STATED TASK: Which lines of the material below contain the string "button"? List each of those lines in full, counting a match only when the case is identical.

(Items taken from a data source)

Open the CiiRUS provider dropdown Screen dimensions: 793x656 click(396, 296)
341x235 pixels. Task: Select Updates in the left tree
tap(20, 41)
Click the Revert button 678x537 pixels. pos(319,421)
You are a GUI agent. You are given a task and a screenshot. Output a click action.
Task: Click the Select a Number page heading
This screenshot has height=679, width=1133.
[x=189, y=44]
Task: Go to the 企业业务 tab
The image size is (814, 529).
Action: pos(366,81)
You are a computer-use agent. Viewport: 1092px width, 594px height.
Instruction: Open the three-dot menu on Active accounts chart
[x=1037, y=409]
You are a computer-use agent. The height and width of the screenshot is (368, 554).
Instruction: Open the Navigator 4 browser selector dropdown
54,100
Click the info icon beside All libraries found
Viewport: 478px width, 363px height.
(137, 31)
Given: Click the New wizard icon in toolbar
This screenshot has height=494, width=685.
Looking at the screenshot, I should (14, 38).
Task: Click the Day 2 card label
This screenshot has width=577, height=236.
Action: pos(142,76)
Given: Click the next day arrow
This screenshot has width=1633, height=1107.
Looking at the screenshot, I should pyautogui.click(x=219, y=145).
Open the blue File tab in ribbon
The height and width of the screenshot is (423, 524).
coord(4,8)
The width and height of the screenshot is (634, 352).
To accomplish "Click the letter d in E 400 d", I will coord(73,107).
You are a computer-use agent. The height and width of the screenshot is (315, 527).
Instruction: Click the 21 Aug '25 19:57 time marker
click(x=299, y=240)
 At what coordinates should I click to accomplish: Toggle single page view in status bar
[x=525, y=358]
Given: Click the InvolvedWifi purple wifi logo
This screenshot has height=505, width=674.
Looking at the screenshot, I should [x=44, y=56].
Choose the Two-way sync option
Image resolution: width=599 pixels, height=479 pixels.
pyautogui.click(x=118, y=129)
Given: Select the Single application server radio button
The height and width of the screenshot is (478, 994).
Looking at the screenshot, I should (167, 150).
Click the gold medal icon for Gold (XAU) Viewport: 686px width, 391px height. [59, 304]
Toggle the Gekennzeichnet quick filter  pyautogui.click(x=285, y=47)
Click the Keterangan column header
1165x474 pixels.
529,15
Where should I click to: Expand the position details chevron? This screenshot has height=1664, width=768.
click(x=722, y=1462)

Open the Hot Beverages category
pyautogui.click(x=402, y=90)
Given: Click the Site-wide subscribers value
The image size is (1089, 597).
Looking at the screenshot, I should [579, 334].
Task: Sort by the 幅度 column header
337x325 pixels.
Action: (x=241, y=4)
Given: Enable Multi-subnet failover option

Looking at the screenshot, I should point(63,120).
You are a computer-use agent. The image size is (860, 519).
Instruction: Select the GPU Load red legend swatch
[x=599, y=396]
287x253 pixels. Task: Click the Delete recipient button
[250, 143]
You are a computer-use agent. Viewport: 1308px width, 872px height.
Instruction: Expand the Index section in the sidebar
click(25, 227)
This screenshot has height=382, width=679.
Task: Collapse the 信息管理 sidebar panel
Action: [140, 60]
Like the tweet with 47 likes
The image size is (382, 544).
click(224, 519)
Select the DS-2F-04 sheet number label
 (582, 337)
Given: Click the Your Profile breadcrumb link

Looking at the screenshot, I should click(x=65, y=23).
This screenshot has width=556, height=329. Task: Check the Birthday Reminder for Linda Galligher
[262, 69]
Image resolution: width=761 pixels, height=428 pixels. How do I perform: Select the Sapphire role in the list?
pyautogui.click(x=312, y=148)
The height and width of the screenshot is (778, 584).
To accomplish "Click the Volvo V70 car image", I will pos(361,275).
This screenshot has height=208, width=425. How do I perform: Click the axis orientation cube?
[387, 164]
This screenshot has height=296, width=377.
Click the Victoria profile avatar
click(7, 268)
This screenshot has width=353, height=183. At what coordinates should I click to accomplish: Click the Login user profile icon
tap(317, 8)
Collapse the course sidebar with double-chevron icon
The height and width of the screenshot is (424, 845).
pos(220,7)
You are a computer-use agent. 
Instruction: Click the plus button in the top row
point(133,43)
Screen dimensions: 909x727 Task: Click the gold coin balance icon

ANSWER IN FULL:
Click the Revert button 678x537 pixels. pos(319,421)
Given: Select the Single application server radio button
287x253 pixels. Task: Click the Delete recipient button
Instruction: Click the plus button in the top row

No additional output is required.